If you were, I am truly at a loss to see how you can draw a distinction between the two cases.
And that's one big difference between a pro and an amatuer - pros don't do work until they've got a contract.
Gag me.
And both the chair and the rights to the intellectual property can be willed to another. The major difference is that the chair can be passed down for as long as anybody wants it but the intellectual property rights will at some point expire.
At this rate, copyright will never expire again, and that's perverse. The first US copyright protection expired fourteen years from publication (with an option for an additional fourteen year renewal, if the work was still profitable for that long, or the writer was an ornery son of a bitch, or he just wanted to throw away some money on the fee, or whatever). And that's a lot more reasonable than the current life+70. The purpose of copyright is to foster creative expression, not to cast moral aspersions on "unoriginality" or provide a dole for one-hit wonder artists. The fact that they can be passed on as part of an estate is obscene. There is no way at all that an author's creative expression is being fostered by his descendants being able to monopolize his contribution to the wider culture three quarters of a century after he's dead and gone.
That's the key point. Creative works aren't like a chair, or a car. They contribute to the cultural milieu. They are ideas that will spread well beyond their creator, and at a certain point, they take on a life of their own and become a part of our shared heritage. I recently read a short article regarding the reediting of Star Wars that touches on this, as well as a considerably longer article directly concerning it.
Copyright is not a natural right. It's social engineering, like a tax credit, to promote creative work by providing creators with a limited, government-enforced monopoly on their ideas to allow them to exploit them monetarily. It restrains the free speech rights of everyone else in favor of the original creator to do that (and free expression is regarded as a natural right, so it's kind of a big deal). Absolutely, if copyright didn't exist, it'd have a negative effect on the production of creative arts, but, likewise, excessively lengthy copyright restrains creativity and cultural expression. Tolkien gets to use elves and put his own spin on an existing concept, but a current writer can't use hobbits or wookies in exactly the same way, and will likely never be able to, and that's fair, or right? Did no one else watch "Everything is a Remix"?
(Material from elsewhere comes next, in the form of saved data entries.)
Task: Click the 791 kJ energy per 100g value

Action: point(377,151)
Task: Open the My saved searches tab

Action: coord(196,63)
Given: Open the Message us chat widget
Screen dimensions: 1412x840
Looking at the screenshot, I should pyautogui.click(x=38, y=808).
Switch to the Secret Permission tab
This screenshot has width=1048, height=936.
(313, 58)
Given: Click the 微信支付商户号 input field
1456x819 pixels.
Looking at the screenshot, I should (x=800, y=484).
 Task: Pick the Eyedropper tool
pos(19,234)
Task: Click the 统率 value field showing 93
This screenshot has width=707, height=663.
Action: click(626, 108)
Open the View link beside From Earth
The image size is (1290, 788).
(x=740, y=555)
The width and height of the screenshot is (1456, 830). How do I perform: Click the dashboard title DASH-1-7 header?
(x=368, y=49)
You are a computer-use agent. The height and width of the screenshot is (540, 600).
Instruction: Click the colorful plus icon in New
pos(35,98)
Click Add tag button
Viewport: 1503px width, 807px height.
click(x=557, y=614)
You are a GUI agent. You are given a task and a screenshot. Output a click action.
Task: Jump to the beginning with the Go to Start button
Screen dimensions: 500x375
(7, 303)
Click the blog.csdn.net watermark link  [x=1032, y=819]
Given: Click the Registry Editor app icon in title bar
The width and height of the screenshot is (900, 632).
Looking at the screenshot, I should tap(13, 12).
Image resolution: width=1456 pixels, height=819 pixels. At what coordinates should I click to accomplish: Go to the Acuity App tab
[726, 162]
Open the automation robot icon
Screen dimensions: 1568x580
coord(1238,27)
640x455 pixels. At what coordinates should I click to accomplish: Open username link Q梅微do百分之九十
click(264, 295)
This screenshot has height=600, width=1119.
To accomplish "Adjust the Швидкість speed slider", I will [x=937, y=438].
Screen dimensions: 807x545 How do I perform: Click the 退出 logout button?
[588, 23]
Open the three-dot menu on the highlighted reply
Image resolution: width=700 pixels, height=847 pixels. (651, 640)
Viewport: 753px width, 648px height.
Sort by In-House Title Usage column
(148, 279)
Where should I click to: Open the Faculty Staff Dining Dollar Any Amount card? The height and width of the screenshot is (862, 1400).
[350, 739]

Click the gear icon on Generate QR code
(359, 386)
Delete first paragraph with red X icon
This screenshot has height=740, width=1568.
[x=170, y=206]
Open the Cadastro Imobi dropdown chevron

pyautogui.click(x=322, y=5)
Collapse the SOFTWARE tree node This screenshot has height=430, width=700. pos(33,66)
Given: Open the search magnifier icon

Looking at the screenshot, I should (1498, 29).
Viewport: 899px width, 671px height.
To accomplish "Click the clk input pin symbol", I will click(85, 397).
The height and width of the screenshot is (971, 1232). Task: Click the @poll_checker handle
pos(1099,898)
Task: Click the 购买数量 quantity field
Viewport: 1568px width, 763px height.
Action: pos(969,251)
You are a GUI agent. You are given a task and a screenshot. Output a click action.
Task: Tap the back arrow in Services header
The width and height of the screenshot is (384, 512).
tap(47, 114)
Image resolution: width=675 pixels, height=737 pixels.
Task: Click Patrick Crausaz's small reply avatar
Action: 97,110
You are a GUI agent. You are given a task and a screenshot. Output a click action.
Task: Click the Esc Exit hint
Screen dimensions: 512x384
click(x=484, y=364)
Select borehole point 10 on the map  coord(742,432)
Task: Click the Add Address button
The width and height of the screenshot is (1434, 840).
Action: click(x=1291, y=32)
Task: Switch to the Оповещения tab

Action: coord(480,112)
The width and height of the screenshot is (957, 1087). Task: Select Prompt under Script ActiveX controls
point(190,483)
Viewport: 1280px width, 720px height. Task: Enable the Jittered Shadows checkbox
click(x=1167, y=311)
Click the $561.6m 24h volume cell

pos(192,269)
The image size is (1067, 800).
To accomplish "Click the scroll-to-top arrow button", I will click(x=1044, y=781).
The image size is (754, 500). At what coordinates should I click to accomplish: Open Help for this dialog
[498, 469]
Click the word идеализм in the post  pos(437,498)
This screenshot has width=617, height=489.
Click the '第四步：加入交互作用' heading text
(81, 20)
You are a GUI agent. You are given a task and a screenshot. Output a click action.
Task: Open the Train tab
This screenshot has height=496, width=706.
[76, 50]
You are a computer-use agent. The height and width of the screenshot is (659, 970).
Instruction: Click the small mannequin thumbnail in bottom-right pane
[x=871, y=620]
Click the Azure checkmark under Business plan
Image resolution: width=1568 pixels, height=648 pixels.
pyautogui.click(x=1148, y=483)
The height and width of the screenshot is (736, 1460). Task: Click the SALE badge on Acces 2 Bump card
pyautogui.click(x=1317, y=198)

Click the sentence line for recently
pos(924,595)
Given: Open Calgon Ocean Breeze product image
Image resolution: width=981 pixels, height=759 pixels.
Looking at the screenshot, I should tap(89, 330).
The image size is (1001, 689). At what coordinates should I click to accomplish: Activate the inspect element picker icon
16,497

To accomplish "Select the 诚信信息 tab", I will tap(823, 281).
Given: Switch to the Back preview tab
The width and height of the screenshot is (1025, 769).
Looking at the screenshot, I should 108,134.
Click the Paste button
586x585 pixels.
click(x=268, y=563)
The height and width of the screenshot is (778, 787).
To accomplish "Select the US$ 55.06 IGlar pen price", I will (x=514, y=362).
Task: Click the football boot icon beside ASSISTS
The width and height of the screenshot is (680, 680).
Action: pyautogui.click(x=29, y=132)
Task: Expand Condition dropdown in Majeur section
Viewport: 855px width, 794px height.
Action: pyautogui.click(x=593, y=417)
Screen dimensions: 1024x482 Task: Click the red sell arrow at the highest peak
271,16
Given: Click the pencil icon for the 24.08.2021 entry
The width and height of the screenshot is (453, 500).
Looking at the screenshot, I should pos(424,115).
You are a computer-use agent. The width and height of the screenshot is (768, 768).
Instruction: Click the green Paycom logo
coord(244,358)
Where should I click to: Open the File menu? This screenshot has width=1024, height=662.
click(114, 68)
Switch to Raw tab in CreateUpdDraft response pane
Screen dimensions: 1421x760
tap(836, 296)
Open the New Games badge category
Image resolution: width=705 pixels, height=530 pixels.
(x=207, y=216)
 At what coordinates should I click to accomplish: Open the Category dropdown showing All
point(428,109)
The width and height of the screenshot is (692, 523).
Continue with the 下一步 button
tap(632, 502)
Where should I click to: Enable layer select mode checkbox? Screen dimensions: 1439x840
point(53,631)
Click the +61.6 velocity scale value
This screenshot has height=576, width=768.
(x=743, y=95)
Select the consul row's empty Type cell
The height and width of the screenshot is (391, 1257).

I'd love to hear how Harlan Ellison stopping release of a film because of an alleged similarity to a 46 year old story promotes creative expression. It certainly looks like it's the other way around. Would Ellison have not become a writer and pursued a different line of work if not for the guarantee that he'd profit from a peripherally similar work he had nothing to do with a half-century after he wrote a given story?
For God's sake, Star Wars was released ten years before I was born, and I'll have died of old age before it enters the public domain. Who can defend a system where something won't become a part of our shared cultural heritage even when every single person who helped make it is dead and buried?
Bloody hell. Decades of battles for creator's rights and now the digital generation wants artistic communism. Steve Gerber is whirling dervishly in his grave.
42 years (including renewal!) was good enough for Mark Twain. Why does Harlan Ellison deserve to be able to restrain my freedom of expression for one day longer?